### Job 1:
Return each line of the records that contains the word "Click".

* Begin Passage provided *

Collecting Professional Wrestling Action Figures

Posted: Nov 2nd 2007 By: CMBurnham

Professional wrestler Ted "The Million Dollar Man" DiBiase, who spent nearly 30 years grappling with everyone from Hulk Hogan to Ric Flair, still recalls the day when his first wrestling action figure hit store shelves.

"I was just thrilled," DiBiase told Toy Collector Magazine at a New York City wrestling fan convention. "All of a sudden, in the mid-1980s, wrestling's popularity had risen to a height that I had never seen before. We had a Saturday morning cartoon on TV, and action figures and video games and every kind of toy imaginable. The first time I walked into a Toys R Us or Wal-Mart, saw my likeness on a shelf, and said, 'Wow, that's me.' I have every one of the wrestling figures they made of me, I've got a couple of boxes of them in my house."

DiBiase's reaction has mirrored the positive and enthusiastic responses from wrestling fans -- and the wrestlers themselves -- regarding the growing market of professional wrestling action figures. Today, these figures have evolved from the cartoonish, rubbery statues of combatants in mid-grapple, to highly detailed and well-articulated representations of the top superstars of the squared circle.

"With the average action-figure property, you may see 36 different figures per year," said Jeremy Padawer, vice president of Entertainment Marketing for Jakks Pacific. The Malibu, Calif., toy-production company has manufactured World Wrestling Entertainment (WWE) action figures since 1996. "With the WWE, our company produces almost 400 different wrestling action figures a year. Not only do we want to put out quality WWE product, we also want to put out the entire extent of their historic roster -- superstars, up-and-comers, peripheral characters, we want everyone in action figures."

Before the mid-1980s, professional wrestling collectibles were limited to newsstand magazines, event programs and the occasional 8 by 10 glossy photograph. That changed in 1984, when the World Wrestling Federation, in an effort to market their pro wrestling product to a younger audience, collaborated with toy maker LJN to create a series of 10-inch rubberized wrestling figures. Depicting the most popular wrestlers of the mid-1980s -- Hulk Hogan, "Rowdy" Roddy Piper, the Junkyard Dog and "Macho Man" Randy Savage -- the toys allowed kids to recreate their favorite wrestling matches. Granted, LJN's wrestling characters were molded from a rubbery polymer, and the action figures stood in a single, non-articulated "mid-grapple" pose, but in 1984 kids were happy to have any version of "Macho Man" or the Junkyard Dog on their bedroom dressers or shelves.

The original LJN figurines, with their original packaging, are hard to find today. Most of those figures are found unboxed and heavily "played with" causing the paint on the figures' rubbery bodies to wear off. While popular and familiar characters like Hulk Hogan, "Rowdy" Roddy Piper and Bruno Sammartino have retained their collectibility in the LJN line, many collectors search for figures from long-forgotten WWF wrestlers whose only existence in miniature was with the LJN line. ";The LJN figures are still very collectible," said Ben Glabe, a Liverpool, England wrestling figure collector. "Today, many people don't know that much about a wrestler named Ted Arcidi, but he wrestled in the 1980s and there's an LJN figure of him. It's the only figure of Arcidi ever made, which makes it harder to find and very collectible."

* End Passage provided *
* Begin Supplied data *

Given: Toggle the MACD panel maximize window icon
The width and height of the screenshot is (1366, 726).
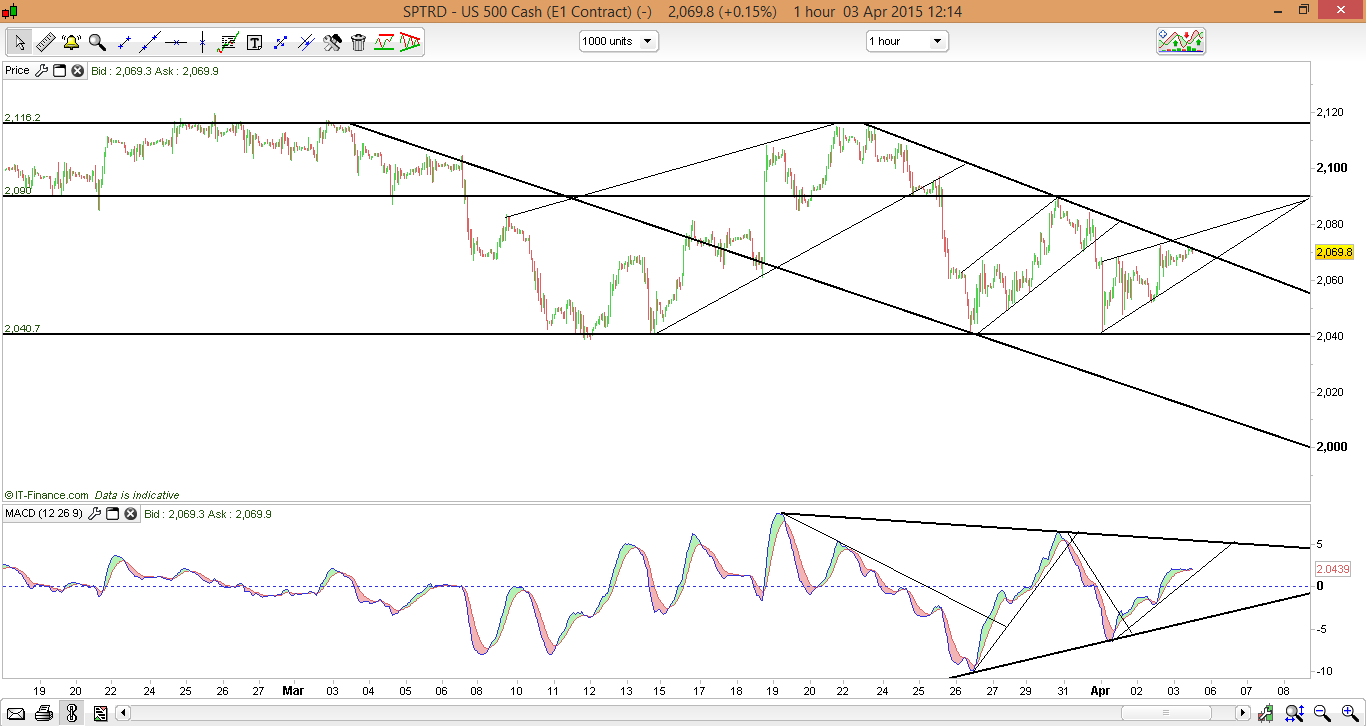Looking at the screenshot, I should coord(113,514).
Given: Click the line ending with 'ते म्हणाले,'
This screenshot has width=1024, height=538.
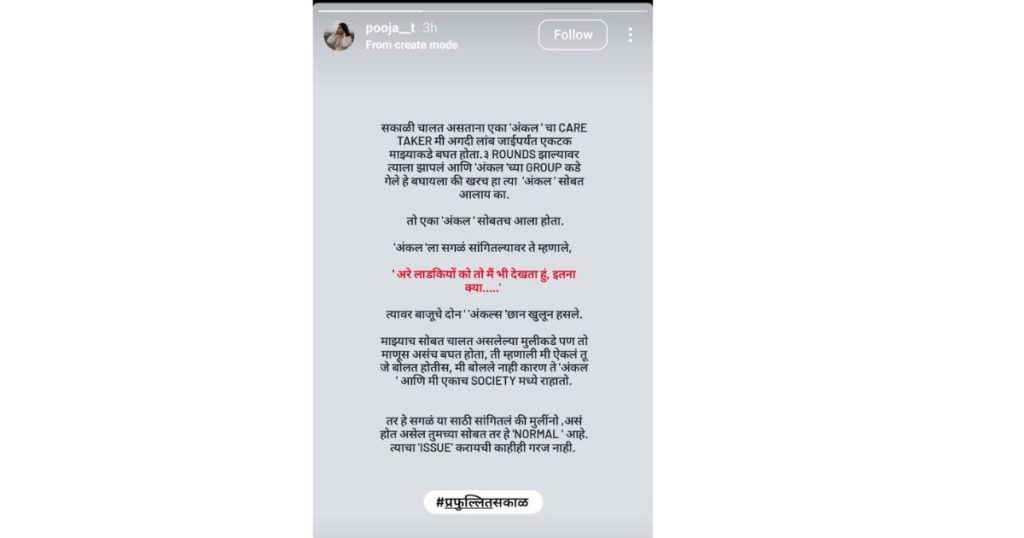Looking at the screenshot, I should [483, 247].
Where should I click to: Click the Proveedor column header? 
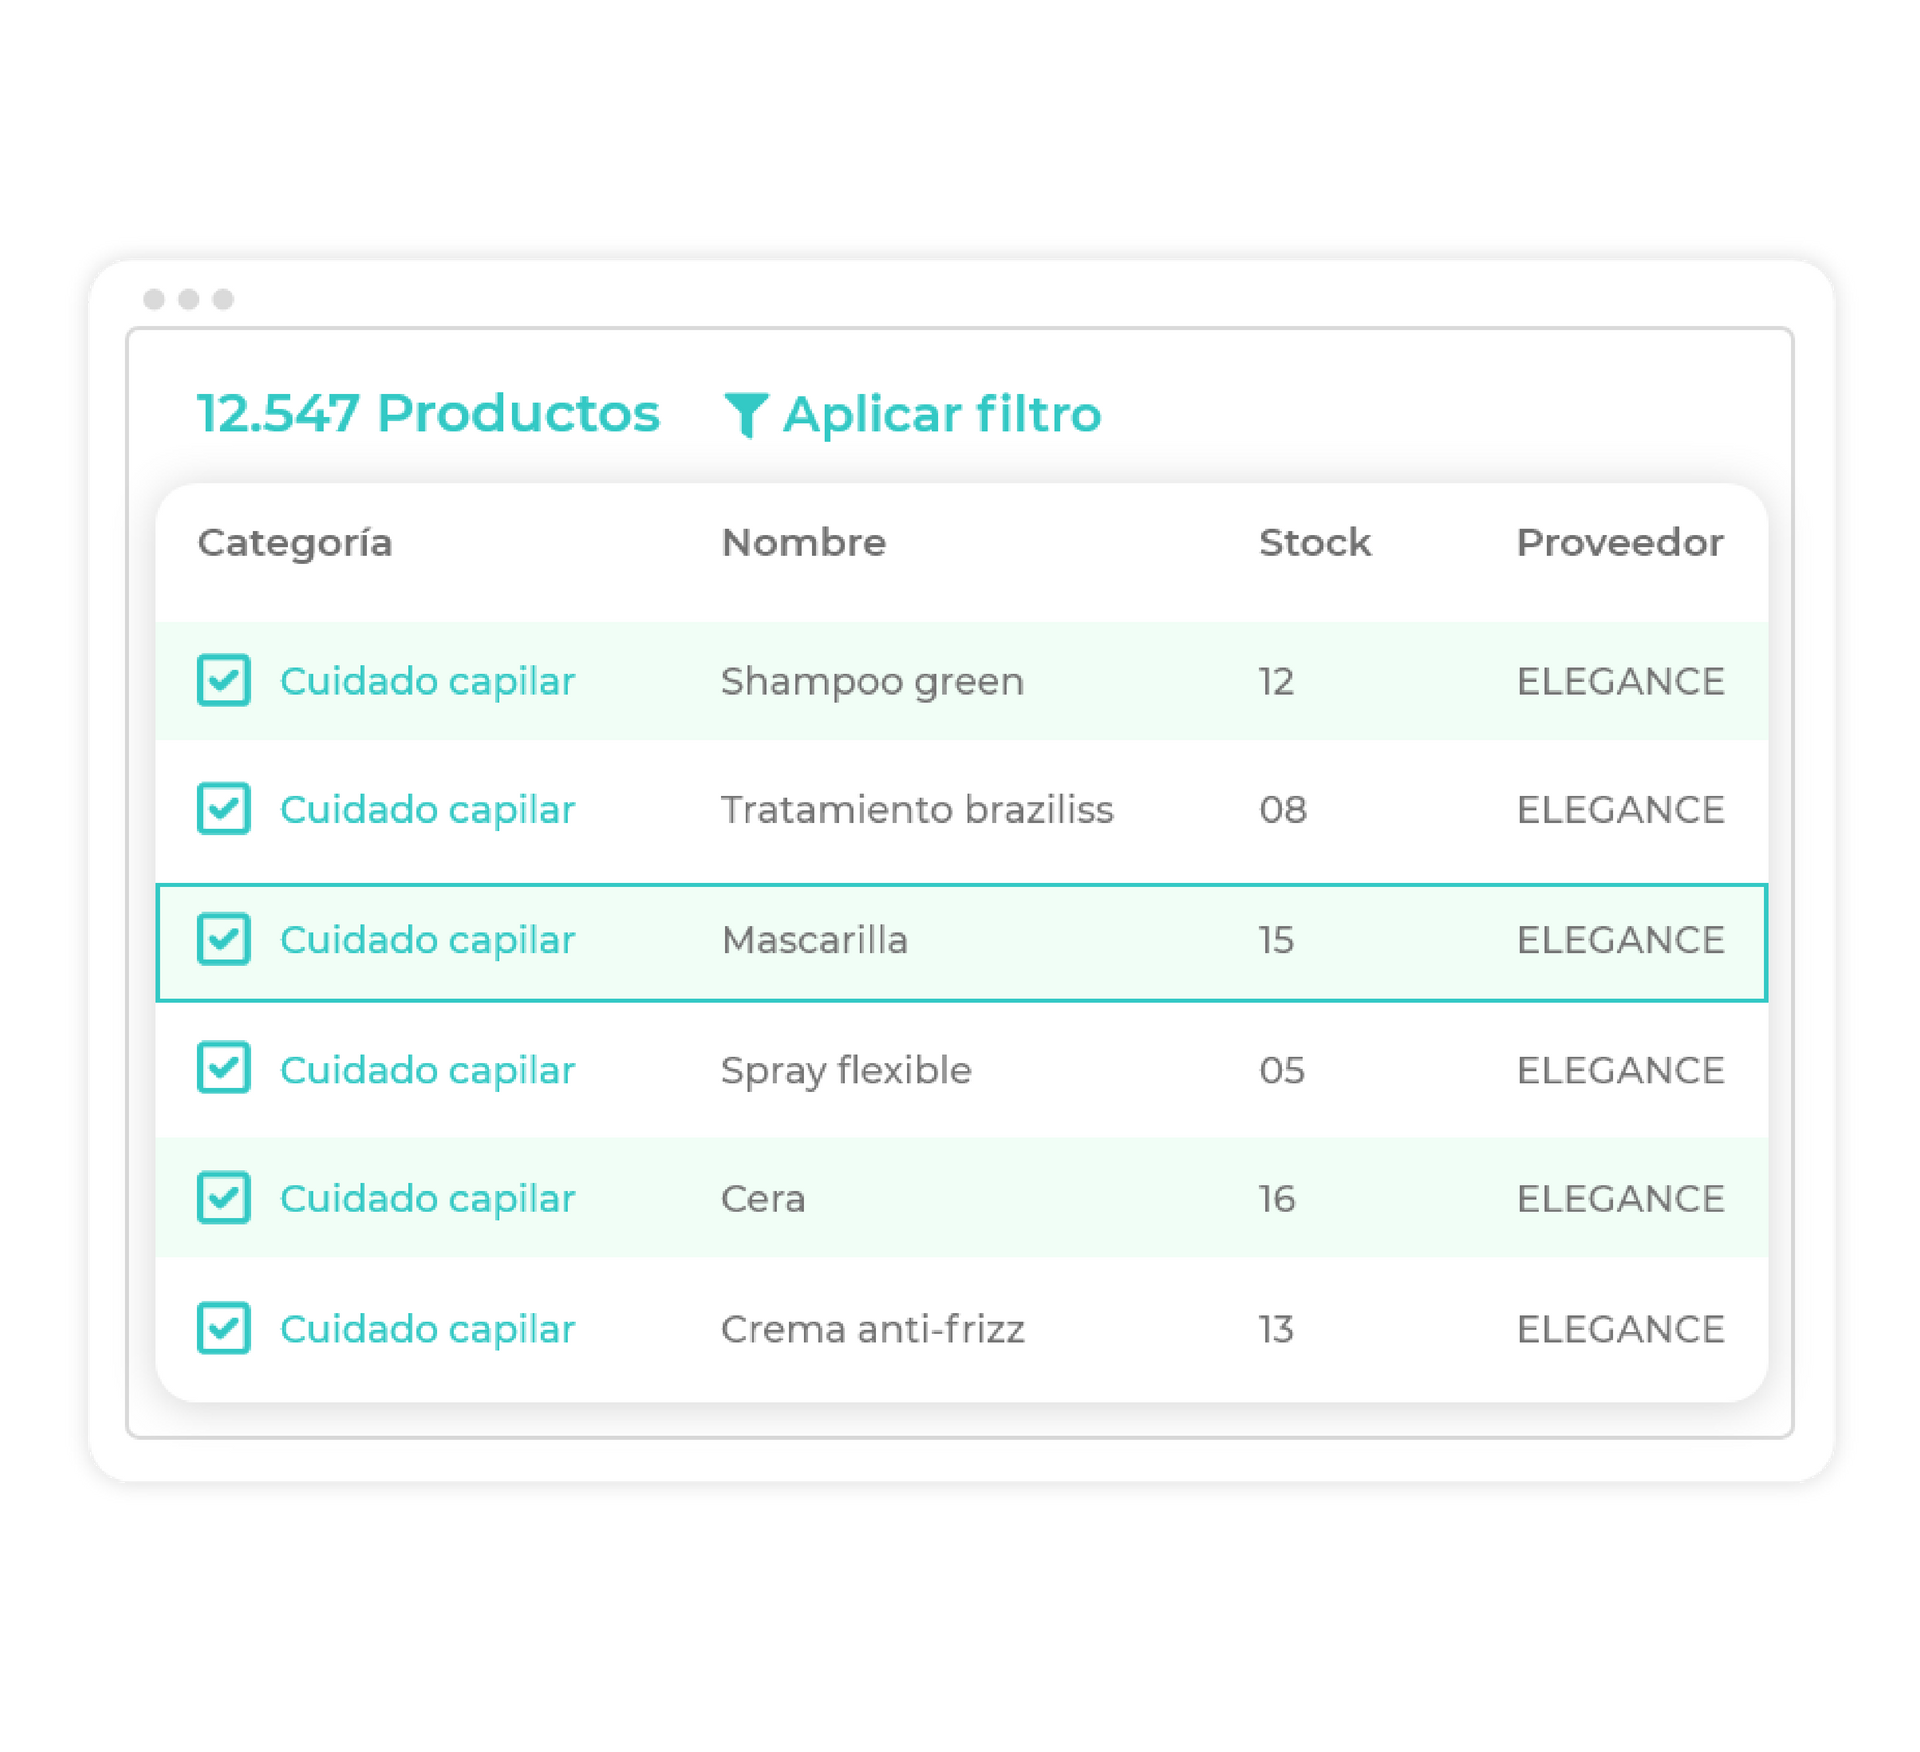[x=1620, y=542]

* End Supplied data *

### Job 2:
According to the article on wrestling action figures, since what year has Jakks Pacific manufactured WWE action figures?

### Finished answer 1:
Given: Click the line ending with 'ते म्हणाले,'
Where should I click to: Click the Proveedor column header? 

### Finished answer 2:
Since 1996.